ANNAPOLIS — Democratic voters remain heavily undecided ahead of Maryland’s gubernatorial primary, a new poll shows.
The front-runners in the Goucher Poll — Prince George’s County Executive Rushern Baker, Baltimore County Executive Kevin Kamenetz and former NAACP President Ben Jealous — still remain largely unknown to voters, according to the new data released Thursday morning.
Baker had the highest favorability rating among the eight-person primary at 30 percent, but 59 percent of likely Democratic voters said they didn’t have an opinion of him.
Jealous followed with a 28 percent favorability rating and 22 percent saw Kamenetz favorably, with a similar number of voters saying they had no opinion of either man.
The poll reflects the views of 409 likely Democratic primary voters who were reached by phone between Feb. 12 and 18. The poll has a margin of error of 4.8 percentage points.
Voters had double-digit favorable opinions of three other candidates: Richard Madaleno, Montgomery County state senator (12 percent); Alec Ross, author and former State Department official (12 percent); and Jim Shea, an attorney from Baltimore County (11 percent).
Krish Vignarajah, former policy director to former first lady Michelle Obama, and Ralph Jaffe, a perennial Democratic candidate, each had a 9 percent favorability rating.
Few voters were set on who they’d vote for.
If the primary election were held today, 19 percent said they would vote for Baker, 12 percent said Kamenetz, and 10 percent would vote for Jealous.

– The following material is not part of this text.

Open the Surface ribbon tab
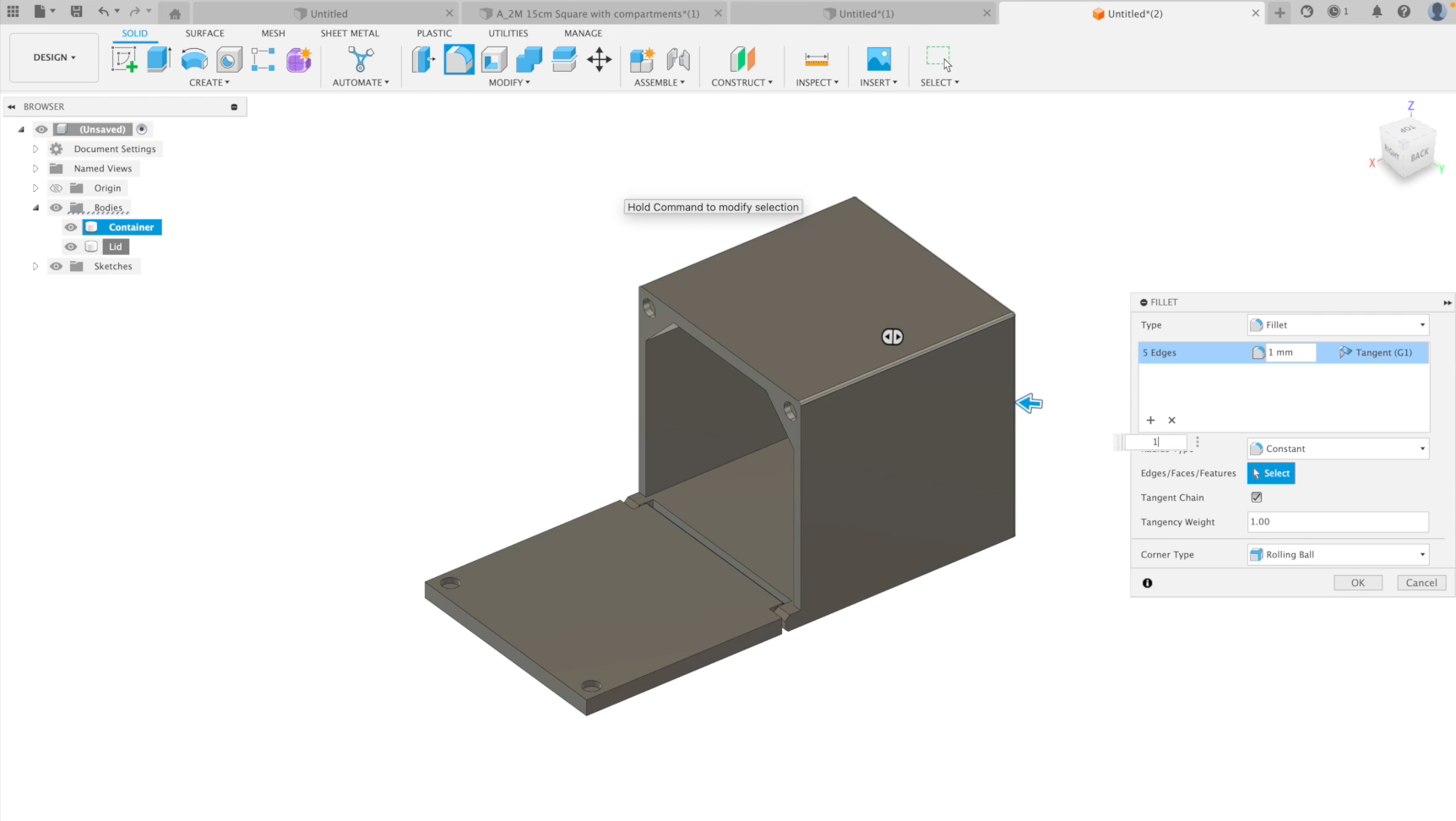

No other candidate registered over 3 percent.
Forty-seven percent of those polled said they didn’t know how they would cast a ballot.
“Days out from the candidate filing deadline, our poll suggests that Democratic voters have yet to turn their full attention to the gubernatorial race,” Mileah Kromer, director of the Sarah T. Hughes Field Politics Center, which conducts the poll, said in a press release announcing the poll results. “With so many undecided voters, there is ample time and room for the field to shift — even dramatically. Yet, at the same time, the lesser known candidates need to increase their name recognition soon or this primary could become a three-way race.”
Baker, Kamenetz and Jealous each saw a bump in those who are ready to vote for them since the question was last asked by the Goucher Poll in September.
Post-primary, the Democratic candidate will face Gov. Larry Hogan (R), who garnered a 61 percent approval rating in the poll, which has been released in parts over the last week. Despite his continued popularity, Hogan has slightly lower re-election odds.
About 47 percent of the 658 likely voters from all parties who were polled said they would “definitely” or are “leaning toward” voting for his re-election this year. Forty-three percent said they are leaning toward or will definitely vote for a different candidate. About 10 percent of those polled were uncertain.
Democratic Senate primary
The poll also sought voters’ opinions on a primary challenge to U.S. Sen. Ben Cardin (D), who is seeking a third term.
Cardin registered strong favorability ratings among Democratic likely voters; 64 percent hold a favorable opinion of Cardin and 15 percent hold an unfavorable opinion.
The poll compared those views with voters’ opinions of Chelsea Manning, the transgender Maryland woman who was convicted of espionage for leaking thousands of documents to WikiLeaks, and who later received a commuted sentence.
Forty-four percent of those polled had no opinion on Manning, 19 percent viewed her favorably and 37 percent viewed her unfavorably.
Asked how they would vote if the primary election were held today, 61 percent said they would vote for Cardin and 17 percent said Manning. Nineteen percent were uncertain how they would vote.
Manning is the most high-profile challenger in the race.
The other Democratic candidates are Marcia Morgan, Jerome “Jerry” Segal, Richard “Rikki” Vaughn, Debbie “Rica” Wilson and Lih Young.
Democratic voters’ views
When asked to describe their own political ideology, 44 percent of Democratic likely voters said they are “progressive,” 43 percent said they are “moderate,” and 10 percent said they are “conservative.”
Asked what issues are most important to them in picking their choice for governor, 26 percent said education, followed by economy and jobs (20 percent), racial and social justice (16 percent), and health care (14 percent).